Mit der Schere im Kopf geht es nicht besser

Die Berichterstattung der westlichen Medien über den Ukraine-Konflikt ist deutlich von der Politik geprägt. Es herrscht wieder einmal Kalter Krieg. Da will die Politik mit den Säbeln rasseln und die Medien müssen dafür die Zustimmung erzeugen. Allmählich scheint sich die Erkenntnis ihren Weg zu bahnen, dass man es dabei übertrieben hat. Der Programmbeirat der ARD hat auf die starke Publikumskritik reagiert und sich ein eigenes Bild über die Berichterstattung gemacht. Das Fazit sollte ernüchternd sein: Nach der Sichtung von etwa drei Vierteln der Sendungen zwischen Ende 2013 und Juni 2014 kam der Beirat zum Ergebnis, „dass die Berichterstattung im Ersten über die Krise in der Ukraine teilweise den Eindruck der Voreingenommenheit erweckt hat und tendenziell gegen Russland und die russischen Positionen gerichtet war.“

Thomas Baumann, Chefredakteur der ARD, wies den Vorwurf einer einseitigen und tendenziösen Berichterstattung über den Ukraine-Konflikt energisch zurück. Schließlich gäbe es ja zahlreiche Beiträge, die in der Summe die Lage in der Ukraine und die Ursachen der Krise differenziert und unter verschiedenen Aspekten thematisierten. Die Korrespondenten vor Ort müssten unter schwersten Bedingungen arbeiten, um die Zuschauer umfassend und so wahrheitsgetreu wie möglich zu informieren.

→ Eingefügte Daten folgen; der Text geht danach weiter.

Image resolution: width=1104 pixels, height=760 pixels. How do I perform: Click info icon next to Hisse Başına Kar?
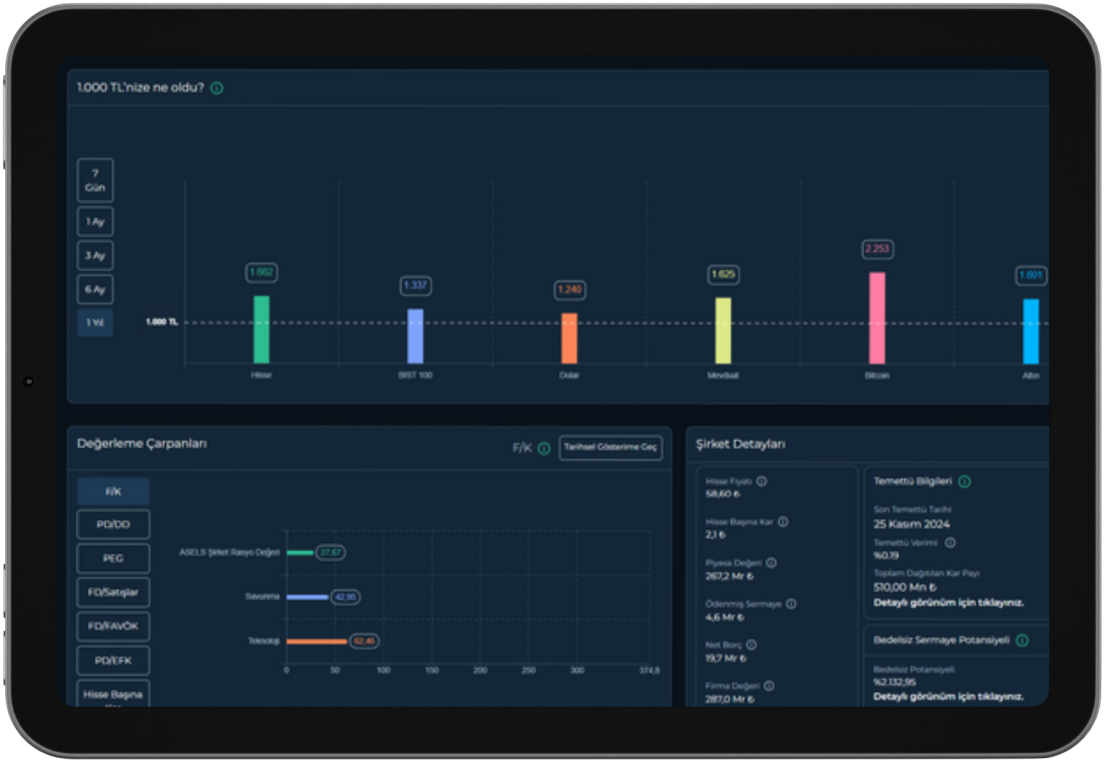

Moment. So wahrheitsgetreu wie möglich? Was schränkt diese Möglichkeiten ein? War es zum Beispiel für Udo Lielischkies zu gefährlich, sich einem Autokorso in Donezk für Filmaufnahmen zu nähern, so dass er auf den üblichen Berufsverkehr auswich? War es nicht möglich oder gar gefährlich, beim Filmen von rund 300 eher gelangweilt wirkenden Angestellten mit der Kamera über das sonst leere Stadion zu schwenken? Andere haben das geschafft.

Oder waren die Möglichkeiten dadurch eingeschränkt, dass entsprechend der politischen Vorgaben der normale Verkehrsfluss zum Korso und 300 Menschen zu Zehntausenden „korrigiert“ werden mussten? Der Zuschauer erfährt nicht, wo diese offenkundige Fälschung am 20. Mai erfolgt ist. Ob beim Reporter vor Ort oder in der Redaktion der „Tagesthemen“. Solche Tatsachen zurückzuweisen, zeigt aber einen Hang zu Informationen, die eben nicht der Wahrheit entsprechen.

Nun können andere Medien erleichtert darüber berichten, was bei der ARD aufgeflogen ist. Aber vielleicht betrachten sie auch selbstkritisch ihre eigenen Archive.